**PROBLEM REQUIREMENTS**
Transcribe the records below verbatim, beginning at the line that contains "538x461 pixels." and stopping after the line that contains "tap(20, 149)".

--- BEGIN RECORDS FOR PROCESSING ---

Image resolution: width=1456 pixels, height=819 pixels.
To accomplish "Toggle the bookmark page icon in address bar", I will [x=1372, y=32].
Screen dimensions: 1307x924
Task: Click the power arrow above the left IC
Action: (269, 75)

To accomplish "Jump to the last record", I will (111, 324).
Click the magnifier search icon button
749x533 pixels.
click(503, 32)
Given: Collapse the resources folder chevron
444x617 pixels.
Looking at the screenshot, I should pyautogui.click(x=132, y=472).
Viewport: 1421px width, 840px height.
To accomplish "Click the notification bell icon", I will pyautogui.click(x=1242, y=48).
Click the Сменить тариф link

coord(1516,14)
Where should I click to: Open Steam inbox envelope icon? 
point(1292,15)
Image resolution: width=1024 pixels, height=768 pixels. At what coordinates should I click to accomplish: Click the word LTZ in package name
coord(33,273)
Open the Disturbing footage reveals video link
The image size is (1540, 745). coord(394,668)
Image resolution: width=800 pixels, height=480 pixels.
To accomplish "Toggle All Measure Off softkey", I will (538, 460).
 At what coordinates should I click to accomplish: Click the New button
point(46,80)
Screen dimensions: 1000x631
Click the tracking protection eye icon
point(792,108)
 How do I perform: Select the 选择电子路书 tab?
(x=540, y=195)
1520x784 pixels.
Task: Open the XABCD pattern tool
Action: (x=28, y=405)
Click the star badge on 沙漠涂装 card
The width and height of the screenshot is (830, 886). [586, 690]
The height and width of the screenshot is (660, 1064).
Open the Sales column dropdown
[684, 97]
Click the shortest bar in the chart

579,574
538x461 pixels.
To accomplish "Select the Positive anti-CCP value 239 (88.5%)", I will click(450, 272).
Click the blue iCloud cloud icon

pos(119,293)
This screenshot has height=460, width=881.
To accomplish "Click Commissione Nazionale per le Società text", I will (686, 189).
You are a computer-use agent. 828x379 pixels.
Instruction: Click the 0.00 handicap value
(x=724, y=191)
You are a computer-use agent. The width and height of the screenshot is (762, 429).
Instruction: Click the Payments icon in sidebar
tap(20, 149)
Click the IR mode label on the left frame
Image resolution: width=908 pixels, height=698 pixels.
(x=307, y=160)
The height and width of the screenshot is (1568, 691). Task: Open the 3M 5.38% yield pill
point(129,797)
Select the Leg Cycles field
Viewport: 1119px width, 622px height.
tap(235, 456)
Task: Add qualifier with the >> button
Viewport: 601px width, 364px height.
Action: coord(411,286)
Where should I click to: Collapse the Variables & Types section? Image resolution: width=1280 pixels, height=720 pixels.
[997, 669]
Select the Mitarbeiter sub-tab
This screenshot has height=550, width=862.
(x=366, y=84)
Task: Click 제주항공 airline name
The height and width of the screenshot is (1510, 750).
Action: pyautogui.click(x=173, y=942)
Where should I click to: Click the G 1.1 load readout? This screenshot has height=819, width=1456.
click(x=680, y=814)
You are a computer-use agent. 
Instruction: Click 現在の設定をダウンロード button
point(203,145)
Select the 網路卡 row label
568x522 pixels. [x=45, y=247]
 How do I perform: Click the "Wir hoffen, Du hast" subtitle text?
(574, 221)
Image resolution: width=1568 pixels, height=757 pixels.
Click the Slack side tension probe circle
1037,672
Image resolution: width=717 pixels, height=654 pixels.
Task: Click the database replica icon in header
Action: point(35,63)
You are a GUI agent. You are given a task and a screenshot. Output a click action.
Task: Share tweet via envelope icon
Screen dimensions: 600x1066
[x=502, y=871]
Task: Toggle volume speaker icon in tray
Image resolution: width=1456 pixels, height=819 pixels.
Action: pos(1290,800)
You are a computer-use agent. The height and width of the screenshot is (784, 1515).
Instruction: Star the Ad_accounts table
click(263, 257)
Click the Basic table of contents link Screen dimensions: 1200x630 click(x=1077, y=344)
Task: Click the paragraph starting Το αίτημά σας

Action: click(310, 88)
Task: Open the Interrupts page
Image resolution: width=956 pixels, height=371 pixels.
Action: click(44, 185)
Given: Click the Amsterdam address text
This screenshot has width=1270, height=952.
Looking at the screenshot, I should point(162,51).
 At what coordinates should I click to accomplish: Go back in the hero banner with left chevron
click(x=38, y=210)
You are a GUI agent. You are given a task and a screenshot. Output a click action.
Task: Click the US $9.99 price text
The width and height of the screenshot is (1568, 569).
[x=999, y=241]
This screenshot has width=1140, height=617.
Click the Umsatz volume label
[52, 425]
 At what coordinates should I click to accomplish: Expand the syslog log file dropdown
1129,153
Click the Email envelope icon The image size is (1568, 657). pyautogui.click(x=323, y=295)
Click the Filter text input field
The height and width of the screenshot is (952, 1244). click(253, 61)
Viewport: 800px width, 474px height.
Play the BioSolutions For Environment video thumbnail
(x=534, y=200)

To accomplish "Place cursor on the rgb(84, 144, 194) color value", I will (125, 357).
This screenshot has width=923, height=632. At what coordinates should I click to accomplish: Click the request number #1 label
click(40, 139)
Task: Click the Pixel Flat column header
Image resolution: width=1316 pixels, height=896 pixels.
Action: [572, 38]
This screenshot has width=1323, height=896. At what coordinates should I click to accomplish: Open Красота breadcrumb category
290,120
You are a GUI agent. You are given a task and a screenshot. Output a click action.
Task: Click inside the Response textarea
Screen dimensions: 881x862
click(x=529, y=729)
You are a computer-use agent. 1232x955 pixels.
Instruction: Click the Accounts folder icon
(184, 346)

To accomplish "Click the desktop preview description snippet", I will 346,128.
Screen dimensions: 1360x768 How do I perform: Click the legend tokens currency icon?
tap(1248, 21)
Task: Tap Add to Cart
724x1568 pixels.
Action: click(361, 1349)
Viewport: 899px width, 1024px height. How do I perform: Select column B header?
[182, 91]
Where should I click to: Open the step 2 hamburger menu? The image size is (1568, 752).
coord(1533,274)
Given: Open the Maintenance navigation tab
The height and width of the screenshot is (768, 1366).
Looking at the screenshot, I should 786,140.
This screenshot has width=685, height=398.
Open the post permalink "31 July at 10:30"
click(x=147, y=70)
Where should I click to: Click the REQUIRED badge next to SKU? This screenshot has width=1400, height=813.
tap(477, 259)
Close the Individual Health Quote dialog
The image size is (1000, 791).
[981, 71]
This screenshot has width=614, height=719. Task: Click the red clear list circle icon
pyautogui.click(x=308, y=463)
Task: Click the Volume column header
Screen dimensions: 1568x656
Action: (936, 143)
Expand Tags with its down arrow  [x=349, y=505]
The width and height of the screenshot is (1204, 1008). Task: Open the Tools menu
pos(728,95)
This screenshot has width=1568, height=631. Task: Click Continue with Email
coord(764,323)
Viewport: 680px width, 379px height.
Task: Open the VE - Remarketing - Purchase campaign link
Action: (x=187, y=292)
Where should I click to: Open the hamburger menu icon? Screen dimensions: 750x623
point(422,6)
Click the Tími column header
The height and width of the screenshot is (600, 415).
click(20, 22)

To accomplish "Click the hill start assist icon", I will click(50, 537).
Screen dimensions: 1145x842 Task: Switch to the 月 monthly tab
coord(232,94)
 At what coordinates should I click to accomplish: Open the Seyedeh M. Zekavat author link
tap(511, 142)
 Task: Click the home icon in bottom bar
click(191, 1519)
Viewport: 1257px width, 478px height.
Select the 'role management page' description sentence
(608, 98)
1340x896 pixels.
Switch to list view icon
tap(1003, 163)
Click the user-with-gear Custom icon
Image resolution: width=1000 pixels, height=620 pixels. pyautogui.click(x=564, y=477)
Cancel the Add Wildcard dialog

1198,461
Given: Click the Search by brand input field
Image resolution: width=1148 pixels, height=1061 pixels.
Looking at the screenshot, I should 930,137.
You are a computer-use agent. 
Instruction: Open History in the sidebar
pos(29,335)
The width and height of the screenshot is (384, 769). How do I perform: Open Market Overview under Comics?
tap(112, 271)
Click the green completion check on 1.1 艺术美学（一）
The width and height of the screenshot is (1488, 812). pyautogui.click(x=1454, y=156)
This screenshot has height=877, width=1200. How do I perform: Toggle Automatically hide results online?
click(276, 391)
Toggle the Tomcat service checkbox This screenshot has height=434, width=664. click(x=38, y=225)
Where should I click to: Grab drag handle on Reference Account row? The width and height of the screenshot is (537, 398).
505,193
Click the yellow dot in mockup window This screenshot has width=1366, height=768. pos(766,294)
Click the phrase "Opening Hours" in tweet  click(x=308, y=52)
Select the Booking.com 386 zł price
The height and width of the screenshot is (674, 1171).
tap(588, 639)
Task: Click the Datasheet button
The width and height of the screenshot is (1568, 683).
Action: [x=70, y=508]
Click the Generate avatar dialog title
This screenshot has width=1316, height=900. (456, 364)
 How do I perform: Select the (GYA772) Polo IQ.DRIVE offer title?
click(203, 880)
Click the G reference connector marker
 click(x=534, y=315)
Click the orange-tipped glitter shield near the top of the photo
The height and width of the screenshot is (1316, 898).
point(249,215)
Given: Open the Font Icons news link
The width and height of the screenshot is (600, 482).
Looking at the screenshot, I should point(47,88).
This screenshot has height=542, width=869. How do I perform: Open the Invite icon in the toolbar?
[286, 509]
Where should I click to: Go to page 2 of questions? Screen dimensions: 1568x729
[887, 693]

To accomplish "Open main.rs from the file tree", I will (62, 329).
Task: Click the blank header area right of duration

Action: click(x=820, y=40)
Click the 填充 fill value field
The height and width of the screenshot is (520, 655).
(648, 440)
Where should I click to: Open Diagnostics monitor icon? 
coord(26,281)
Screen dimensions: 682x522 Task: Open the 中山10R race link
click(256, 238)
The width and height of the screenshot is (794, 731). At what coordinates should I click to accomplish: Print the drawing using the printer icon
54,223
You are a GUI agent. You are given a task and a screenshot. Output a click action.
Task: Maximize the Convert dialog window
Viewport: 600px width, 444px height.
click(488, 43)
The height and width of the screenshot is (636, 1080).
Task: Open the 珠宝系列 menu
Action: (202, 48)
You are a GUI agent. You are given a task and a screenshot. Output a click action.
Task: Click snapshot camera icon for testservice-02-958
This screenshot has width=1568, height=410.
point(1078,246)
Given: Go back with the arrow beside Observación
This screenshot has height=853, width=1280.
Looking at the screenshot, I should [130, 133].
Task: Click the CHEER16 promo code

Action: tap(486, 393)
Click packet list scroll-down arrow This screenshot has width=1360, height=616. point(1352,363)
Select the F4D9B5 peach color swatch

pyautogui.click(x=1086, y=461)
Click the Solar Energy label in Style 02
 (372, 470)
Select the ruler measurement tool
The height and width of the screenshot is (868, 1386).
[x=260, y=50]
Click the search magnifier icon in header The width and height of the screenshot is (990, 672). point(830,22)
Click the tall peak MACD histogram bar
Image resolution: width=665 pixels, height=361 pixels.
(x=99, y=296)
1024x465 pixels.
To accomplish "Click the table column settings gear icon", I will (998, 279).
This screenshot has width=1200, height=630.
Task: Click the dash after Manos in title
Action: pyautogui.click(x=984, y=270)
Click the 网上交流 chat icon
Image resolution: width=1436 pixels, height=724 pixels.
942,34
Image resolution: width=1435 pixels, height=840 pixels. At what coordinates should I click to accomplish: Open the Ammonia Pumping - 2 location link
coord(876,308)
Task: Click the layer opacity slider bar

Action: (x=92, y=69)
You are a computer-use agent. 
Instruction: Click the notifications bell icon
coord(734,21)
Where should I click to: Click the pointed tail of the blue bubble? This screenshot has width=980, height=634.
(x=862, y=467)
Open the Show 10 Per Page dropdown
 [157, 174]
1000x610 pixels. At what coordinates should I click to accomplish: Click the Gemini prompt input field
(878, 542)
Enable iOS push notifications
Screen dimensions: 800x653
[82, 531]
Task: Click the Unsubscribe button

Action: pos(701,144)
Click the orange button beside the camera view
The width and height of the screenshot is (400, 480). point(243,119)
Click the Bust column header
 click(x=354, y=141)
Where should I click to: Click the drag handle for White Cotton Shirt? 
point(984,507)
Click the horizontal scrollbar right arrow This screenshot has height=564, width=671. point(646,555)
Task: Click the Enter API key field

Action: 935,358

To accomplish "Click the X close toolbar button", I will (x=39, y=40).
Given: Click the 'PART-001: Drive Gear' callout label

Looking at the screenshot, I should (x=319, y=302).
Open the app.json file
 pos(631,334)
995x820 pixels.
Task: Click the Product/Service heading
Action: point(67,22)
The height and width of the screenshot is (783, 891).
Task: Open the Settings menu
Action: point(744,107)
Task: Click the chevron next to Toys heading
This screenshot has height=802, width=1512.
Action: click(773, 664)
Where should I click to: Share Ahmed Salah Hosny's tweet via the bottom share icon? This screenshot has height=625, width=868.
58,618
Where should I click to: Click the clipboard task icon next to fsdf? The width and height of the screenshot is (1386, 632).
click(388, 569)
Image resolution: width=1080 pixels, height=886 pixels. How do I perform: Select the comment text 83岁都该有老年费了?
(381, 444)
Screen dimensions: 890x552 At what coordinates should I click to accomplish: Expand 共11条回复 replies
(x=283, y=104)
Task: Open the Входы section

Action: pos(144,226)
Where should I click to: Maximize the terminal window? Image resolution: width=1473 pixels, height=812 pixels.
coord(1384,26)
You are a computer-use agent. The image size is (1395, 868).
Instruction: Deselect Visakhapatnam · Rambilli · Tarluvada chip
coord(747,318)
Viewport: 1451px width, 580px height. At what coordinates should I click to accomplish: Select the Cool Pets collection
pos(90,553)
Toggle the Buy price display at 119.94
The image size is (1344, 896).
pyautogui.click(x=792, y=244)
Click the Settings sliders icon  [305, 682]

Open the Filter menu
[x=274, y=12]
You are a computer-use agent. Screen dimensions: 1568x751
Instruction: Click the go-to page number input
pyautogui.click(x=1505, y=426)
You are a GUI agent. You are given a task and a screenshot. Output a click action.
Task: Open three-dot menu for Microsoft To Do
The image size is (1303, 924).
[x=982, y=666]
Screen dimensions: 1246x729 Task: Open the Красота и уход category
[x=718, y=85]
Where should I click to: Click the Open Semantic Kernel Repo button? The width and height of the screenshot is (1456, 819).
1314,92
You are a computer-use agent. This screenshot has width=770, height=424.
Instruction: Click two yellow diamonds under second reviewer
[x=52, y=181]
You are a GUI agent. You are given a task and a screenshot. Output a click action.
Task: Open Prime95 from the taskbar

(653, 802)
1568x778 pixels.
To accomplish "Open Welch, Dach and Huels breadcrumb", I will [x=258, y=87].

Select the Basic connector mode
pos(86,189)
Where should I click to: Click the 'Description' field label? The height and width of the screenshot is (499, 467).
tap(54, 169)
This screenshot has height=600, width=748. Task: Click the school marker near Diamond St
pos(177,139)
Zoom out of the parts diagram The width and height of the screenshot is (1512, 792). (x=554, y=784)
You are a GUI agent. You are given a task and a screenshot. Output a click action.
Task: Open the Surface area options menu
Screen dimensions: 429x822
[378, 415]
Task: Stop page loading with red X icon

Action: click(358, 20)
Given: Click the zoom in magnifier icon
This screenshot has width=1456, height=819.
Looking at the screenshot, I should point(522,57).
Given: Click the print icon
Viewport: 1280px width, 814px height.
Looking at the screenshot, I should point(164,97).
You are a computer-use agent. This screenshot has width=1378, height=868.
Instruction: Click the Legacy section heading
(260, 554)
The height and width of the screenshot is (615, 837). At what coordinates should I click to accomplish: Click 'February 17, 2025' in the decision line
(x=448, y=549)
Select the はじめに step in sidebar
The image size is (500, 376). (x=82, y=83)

--- END RECORDS FOR PROCESSING ---

**RESPONSE TO THE TASK**
538x461 pixels.
To accomplish "Select the Positive anti-CCP value 239 (88.5%)", I will click(450, 272).
Click the blue iCloud cloud icon

pos(119,293)
This screenshot has height=460, width=881.
To accomplish "Click Commissione Nazionale per le Società text", I will (686, 189).
You are a computer-use agent. 828x379 pixels.
Instruction: Click the 0.00 handicap value
(x=724, y=191)
You are a computer-use agent. The width and height of the screenshot is (762, 429).
Instruction: Click the Payments icon in sidebar
tap(20, 149)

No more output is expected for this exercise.